■ **Records for this task**:

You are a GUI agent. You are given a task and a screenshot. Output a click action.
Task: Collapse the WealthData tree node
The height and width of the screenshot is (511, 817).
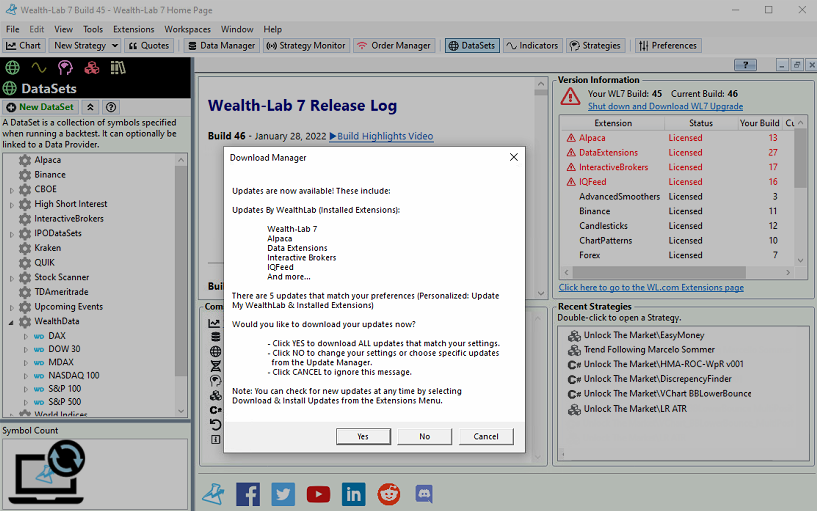click(x=12, y=322)
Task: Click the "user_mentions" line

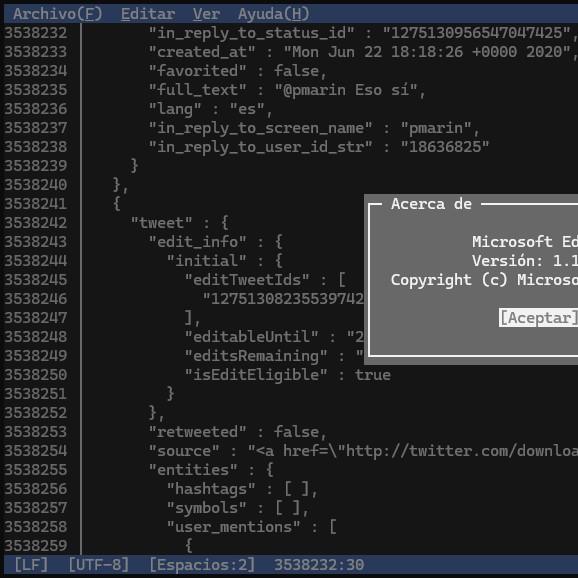Action: point(251,527)
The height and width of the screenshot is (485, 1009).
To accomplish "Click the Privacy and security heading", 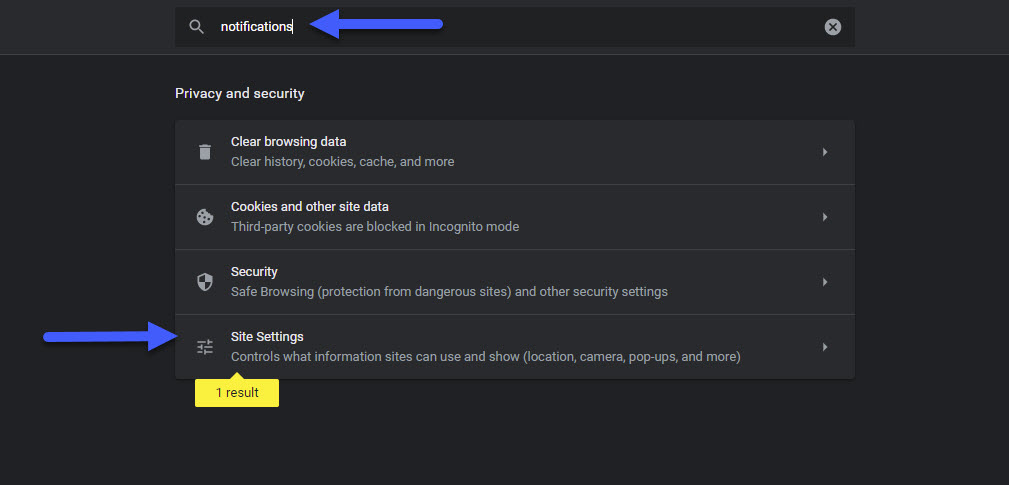I will click(239, 94).
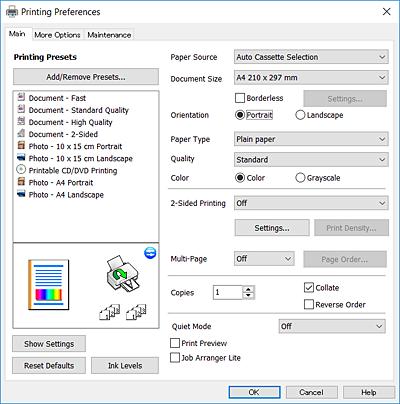Switch to the More Options tab
Viewport: 400px width, 404px height.
point(57,35)
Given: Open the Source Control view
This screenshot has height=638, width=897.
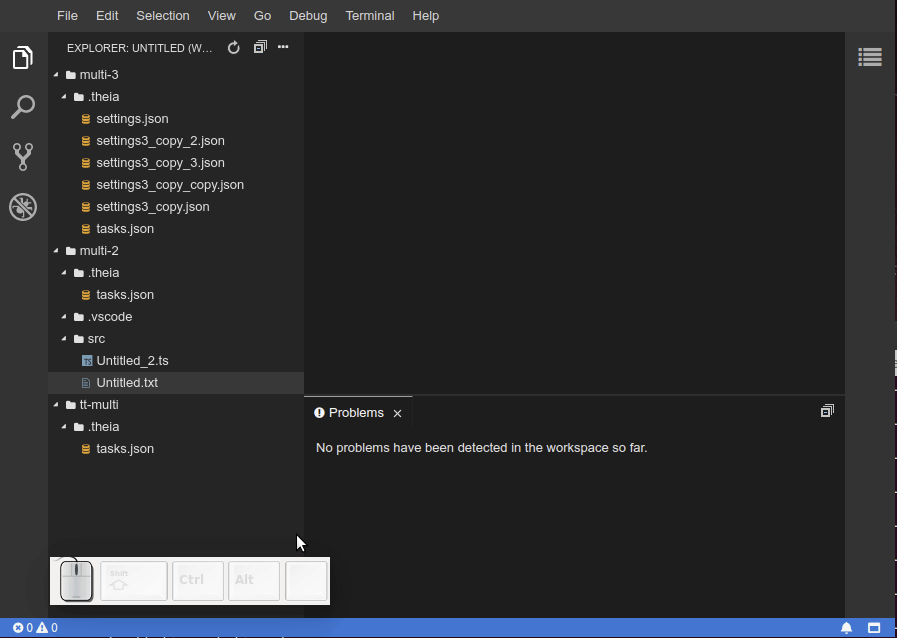Looking at the screenshot, I should click(22, 156).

■ **What to produce**: Transcribe the opening line of the listing above, please, and every line after it through the line with "The height and width of the screenshot is (485, 1009).", word for word, without pictures.

■ **Expected answer**:
You are a GUI agent. You are given a task and a screenshot. Output a click action.
Task: Collapse the WealthData tree node
The height and width of the screenshot is (511, 817).
click(x=12, y=322)
Task: Click the "user_mentions" line

Action: point(251,527)
The height and width of the screenshot is (485, 1009).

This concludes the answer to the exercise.